Advanced Hypertrophic Obstructive Cardiomyopathy Treated by Percutaneous Alcohol Septal Ablation (II)

- Operator : Cheol Whan Lee

Advanced Hypertrophic Obstructive Cardiomyopathy Treated by Percutaneous Alcohol Septal Ablation (II)

- Operator : Cheol Whan Lee, MD, PhD / Seong-Wook Park, MD, PhD, Korea
Case presentation
A 38-year-old man was admitted to the Asan Medical Center for treatment of advanced hypertrophic obstructive cardiomyopathy. On admission, he had a history of 2 years of chest pain, fainting spells, and palpitation with medical treatment. The patient had a 4/6 ejection murmur at apical area that was aggravated by the Valsalva maneuver, but which diminished when he squatted.
Baseline study
The echocardiography showed a hypercontractile left ventricle, a variable pressure gradient across the left-ventricular outflow tract, typical systolic anterior movement of the mitral valves, and mitral incompetence (Figure 1, Figure 2). A peak instantaneous pressure gradient of left ventricular outflow under basal (resting) conditions was 52 mmHg (Figure 3). On the treadmill exercise test, his maximally attained workload was 5 METs and he complained faintness and chest discomfort after stage 2 exercise with Bruce protocol.
Cardiac catheterization
Left and right heart catheterization was carried out via the right femoral artery under local anaesthesia. Left-ventricular angiography showed a hypercontractile left ventricle and a typical systolic constriction below the aortic valve. There was a 30 mmHg resting intraventricular pressure gradient / measured simultaneously with the trans-septal Brockenbrough catheter and with a 7 F pigtail catheter. The gradient increased to 80 mmHg with postextrasystolic potentiation.
Procedure

At first, a temporary pacemaker was placed in the apex of the right ventricle. A 7 F sheath was inserted through right femoral artery and the left coronary was engaged with a 7 F Judkins left catheter. The second major septal branch of the anterior descending coronary artery was identified (Figure 4) and catheterized with a 1.5 x 20mm Ranger balloon (Figure 5). The myocardium perfused by this vessel was enhanced by contrast injections through the balloon catheter with transthoracic echocardiography. After intravenous administration of 3 mg morphine, 2 mL absolute alcohol was slowly injected through the inflated balloon into the vessel and left for 5 min before the balloon was deflated.
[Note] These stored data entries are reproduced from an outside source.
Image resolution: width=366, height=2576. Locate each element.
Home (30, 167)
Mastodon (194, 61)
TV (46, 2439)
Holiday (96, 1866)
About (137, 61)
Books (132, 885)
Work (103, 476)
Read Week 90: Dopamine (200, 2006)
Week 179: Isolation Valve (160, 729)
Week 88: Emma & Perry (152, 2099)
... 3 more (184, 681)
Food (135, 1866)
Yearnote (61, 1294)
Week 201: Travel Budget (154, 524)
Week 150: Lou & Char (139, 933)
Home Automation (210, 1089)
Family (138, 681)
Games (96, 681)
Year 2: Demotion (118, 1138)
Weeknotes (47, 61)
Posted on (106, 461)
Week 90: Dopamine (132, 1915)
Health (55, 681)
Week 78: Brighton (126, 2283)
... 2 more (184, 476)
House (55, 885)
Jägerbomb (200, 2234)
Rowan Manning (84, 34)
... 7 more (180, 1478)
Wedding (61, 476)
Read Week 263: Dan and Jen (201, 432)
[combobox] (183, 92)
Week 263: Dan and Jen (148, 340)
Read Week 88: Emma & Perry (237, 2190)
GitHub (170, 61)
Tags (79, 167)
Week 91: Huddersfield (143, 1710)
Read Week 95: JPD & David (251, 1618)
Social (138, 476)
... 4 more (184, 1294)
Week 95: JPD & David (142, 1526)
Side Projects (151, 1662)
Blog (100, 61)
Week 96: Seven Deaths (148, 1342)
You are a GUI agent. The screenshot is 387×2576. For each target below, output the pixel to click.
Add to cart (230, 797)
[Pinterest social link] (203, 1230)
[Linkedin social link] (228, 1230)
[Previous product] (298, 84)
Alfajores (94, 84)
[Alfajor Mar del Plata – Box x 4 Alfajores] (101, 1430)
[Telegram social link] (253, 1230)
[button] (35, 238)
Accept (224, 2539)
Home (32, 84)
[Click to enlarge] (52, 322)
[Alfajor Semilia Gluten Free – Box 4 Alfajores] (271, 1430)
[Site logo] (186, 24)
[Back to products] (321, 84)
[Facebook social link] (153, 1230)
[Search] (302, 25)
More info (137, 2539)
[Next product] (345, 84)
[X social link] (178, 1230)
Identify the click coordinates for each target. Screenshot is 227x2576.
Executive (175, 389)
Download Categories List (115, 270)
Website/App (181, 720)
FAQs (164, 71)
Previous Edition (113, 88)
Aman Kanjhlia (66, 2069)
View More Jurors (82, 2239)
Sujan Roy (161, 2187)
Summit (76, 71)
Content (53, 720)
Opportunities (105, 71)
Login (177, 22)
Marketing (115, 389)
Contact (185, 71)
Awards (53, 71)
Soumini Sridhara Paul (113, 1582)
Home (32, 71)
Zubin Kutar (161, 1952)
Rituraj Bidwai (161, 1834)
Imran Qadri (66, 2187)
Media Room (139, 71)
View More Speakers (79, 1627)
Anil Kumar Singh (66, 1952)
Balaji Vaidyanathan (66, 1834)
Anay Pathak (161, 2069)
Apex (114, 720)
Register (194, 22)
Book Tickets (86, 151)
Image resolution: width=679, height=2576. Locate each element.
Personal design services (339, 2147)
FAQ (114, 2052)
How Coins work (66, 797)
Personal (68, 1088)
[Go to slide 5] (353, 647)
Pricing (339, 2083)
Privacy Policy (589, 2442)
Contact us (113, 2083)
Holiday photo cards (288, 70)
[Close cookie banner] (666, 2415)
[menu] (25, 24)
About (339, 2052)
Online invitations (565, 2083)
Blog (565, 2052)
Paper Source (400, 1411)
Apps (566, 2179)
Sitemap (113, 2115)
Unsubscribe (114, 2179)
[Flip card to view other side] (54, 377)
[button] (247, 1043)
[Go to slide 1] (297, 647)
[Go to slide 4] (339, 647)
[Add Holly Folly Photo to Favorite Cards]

The patient reported moderate chest discomfort only at the start of the alcohol injection. After the procedure, the left-ventricular angiogram showed no difference in end-diastolic volume but the end-systolic volume was larger and no subaortic obstruction was visible during systole. Final angiography showed no flow in the second septal branch (Figure 6).

The systolic anterior movement of the mitral valve remained visible on echocardiography despite the lack of a significantly accelerated flow. Creatine kinase activity rose to a maximum of 795 IU (with the MB isoenzyme 94.3 IU) within hours of the procedure and fell rapidly thereafter. On the follow up treadmill exercise test, his maximally attained workload increased up to 12 METs. The patient made an uneventful recovery and was discharged 10 days after the intervention. Six months later he had a 1/6 systolic ejection murmur and his chest pain disappeared. Doppler echocardiography showed a decreased outflow-tract gradient (Figure 7) and decreased systolic anterior movement of the mitral valve without mitral incompetence (Figure 8, Figure 9).